-- DATASET follows --

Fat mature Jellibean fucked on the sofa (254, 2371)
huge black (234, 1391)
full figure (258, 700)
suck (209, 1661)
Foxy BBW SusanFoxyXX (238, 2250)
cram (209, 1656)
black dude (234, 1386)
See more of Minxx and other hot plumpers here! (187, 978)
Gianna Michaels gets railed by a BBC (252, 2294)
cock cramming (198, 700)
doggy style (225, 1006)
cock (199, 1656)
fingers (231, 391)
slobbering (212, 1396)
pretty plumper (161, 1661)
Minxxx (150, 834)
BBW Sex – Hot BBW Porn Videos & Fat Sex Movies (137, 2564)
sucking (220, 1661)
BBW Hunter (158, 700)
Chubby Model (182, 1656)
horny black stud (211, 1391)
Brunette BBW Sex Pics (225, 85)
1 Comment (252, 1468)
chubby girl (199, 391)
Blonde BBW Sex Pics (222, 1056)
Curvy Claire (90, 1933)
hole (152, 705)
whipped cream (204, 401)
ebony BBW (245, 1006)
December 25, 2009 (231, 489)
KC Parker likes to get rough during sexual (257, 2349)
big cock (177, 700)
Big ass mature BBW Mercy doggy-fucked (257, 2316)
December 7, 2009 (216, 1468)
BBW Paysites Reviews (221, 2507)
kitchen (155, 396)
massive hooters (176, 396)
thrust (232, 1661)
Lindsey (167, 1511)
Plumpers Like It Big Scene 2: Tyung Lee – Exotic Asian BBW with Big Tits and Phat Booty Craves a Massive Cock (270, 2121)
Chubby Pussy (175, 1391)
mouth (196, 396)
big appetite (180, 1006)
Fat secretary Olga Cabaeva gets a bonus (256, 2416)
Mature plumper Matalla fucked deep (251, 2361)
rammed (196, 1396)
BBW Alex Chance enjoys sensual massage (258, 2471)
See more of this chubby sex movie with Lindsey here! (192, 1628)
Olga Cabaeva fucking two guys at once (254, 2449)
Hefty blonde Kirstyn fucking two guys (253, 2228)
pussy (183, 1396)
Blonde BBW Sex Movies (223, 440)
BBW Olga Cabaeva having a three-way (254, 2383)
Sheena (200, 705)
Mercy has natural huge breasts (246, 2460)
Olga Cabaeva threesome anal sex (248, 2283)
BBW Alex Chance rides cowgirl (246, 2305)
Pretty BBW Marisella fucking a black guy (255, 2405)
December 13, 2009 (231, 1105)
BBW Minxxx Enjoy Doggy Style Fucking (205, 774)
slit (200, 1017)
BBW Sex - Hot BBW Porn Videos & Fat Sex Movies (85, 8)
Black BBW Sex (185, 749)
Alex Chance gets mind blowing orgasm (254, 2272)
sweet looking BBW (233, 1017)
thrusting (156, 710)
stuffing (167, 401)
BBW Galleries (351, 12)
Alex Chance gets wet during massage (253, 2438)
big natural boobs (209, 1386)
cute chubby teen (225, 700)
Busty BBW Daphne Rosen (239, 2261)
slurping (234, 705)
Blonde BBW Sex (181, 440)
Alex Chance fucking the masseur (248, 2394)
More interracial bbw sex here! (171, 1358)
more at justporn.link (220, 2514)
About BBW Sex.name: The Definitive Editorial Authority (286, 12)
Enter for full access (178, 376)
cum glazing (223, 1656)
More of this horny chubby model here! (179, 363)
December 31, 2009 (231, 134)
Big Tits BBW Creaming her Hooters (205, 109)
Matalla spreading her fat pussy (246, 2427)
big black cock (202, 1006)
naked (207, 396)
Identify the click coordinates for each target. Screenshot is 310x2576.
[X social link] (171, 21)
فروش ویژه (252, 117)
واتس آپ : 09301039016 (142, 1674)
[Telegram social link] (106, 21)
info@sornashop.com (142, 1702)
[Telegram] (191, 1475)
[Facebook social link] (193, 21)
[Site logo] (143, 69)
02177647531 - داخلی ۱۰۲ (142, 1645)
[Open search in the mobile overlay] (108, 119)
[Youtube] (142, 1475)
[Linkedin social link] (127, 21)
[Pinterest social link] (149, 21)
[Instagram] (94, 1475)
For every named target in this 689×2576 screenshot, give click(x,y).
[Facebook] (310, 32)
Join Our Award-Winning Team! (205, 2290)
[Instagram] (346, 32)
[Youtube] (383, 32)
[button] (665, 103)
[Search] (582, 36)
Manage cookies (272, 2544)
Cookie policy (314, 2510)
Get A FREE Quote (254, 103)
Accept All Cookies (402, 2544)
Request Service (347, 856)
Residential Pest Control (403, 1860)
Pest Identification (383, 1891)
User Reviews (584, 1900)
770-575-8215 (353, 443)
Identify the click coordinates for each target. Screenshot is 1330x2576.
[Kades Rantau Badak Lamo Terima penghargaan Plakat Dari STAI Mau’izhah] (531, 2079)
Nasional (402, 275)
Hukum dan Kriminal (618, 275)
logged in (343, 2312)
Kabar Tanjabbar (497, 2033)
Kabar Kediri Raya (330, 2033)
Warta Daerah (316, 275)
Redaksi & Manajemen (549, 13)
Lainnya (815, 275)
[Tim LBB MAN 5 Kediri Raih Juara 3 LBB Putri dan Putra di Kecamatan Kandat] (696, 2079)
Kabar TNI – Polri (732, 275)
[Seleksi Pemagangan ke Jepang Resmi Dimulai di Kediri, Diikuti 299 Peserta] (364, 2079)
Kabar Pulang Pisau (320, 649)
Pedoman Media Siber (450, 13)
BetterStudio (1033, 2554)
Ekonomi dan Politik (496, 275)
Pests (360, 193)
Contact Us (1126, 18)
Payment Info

-- DATASET concluded --

**WHAT TO PRODUCE:** Check each line of the records for the string "Identify" and copy those that have it.

**SOLUTION FOR THIS TASK:**
Identify the click coordinates for each target. Screenshot is 310x2576.
Identify the click coordinates for each target. Screenshot is 1330x2576.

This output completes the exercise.